The Hebrew word translated as laid or put is nathan. Nathan primarily means to give, put, set, or set up. Nathan marks the act, which sets something in motion.
To complete the task of rebuilding would take extraordinary leadership, confidence, and determination. “Nehemiah was to face many problems and much opposition, but his sense of divine direction would give him confidence. He was humbly aware that it was God who had entrusted the project to him and would give him the wisdom by which it would be accomplished (Breneman).”
What does this imply? “This suggests that God leads people step-by-step as they respond in obedience to earlier directions. He guides them as they understand the circumstances and face the dilemmas of each new challenge” (Smith).

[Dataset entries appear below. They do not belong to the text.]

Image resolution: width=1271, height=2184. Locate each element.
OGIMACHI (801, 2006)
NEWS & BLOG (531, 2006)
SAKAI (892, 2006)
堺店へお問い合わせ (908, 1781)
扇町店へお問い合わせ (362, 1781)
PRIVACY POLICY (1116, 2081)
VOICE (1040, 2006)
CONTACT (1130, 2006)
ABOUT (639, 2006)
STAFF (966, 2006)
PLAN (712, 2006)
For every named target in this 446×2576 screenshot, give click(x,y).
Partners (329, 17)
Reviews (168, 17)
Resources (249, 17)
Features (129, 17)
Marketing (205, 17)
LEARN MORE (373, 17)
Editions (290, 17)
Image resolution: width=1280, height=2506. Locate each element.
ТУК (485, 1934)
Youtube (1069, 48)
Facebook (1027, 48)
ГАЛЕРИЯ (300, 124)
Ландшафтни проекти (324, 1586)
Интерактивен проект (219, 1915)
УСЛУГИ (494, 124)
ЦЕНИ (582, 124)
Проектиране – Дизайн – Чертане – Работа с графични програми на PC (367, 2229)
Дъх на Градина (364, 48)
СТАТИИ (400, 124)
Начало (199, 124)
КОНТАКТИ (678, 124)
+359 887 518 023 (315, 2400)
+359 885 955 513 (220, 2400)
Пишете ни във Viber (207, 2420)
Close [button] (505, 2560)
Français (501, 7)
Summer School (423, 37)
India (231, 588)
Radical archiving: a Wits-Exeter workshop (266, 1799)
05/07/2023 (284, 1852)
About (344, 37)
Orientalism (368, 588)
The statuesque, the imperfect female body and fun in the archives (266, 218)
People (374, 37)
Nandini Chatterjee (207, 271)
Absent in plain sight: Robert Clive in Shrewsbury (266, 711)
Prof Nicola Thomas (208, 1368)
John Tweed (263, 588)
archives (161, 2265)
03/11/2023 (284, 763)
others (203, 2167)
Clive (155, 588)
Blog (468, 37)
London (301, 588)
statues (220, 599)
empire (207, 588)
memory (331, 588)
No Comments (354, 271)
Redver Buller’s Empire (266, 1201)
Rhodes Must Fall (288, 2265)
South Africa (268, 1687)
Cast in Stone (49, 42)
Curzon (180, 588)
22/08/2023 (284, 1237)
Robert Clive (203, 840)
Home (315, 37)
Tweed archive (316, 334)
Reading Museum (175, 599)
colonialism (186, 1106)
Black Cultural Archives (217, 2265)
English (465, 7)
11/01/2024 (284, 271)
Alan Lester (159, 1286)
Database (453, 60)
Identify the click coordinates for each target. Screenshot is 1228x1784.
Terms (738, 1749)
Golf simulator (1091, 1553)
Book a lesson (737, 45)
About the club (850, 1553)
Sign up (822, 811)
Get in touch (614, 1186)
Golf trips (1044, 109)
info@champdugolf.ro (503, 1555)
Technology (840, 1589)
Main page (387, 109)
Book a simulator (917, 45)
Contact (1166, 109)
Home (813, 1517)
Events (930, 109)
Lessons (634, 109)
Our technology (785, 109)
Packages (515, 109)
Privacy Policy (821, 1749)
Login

When we “hear from God,” we run the not-so-subtle enticement to draw attention to ourselves and not to the Father who was behind the message. Nehemiah, however, stipulates quite clearly that “the project was not his. It was from God and ‘for Jerusalem’ – not from Nehemiah nor for his prestige” (Kidner).
To hear from the Father and follow Him requires a soft and open heart.
Hebrews 4:7 Today, when you hear his voice, don’t harden your hearts.
5 Trust in the LORD with all your heart; do not depend on your own understanding.
6 Seek his will in all you do, and he will show you which path to take.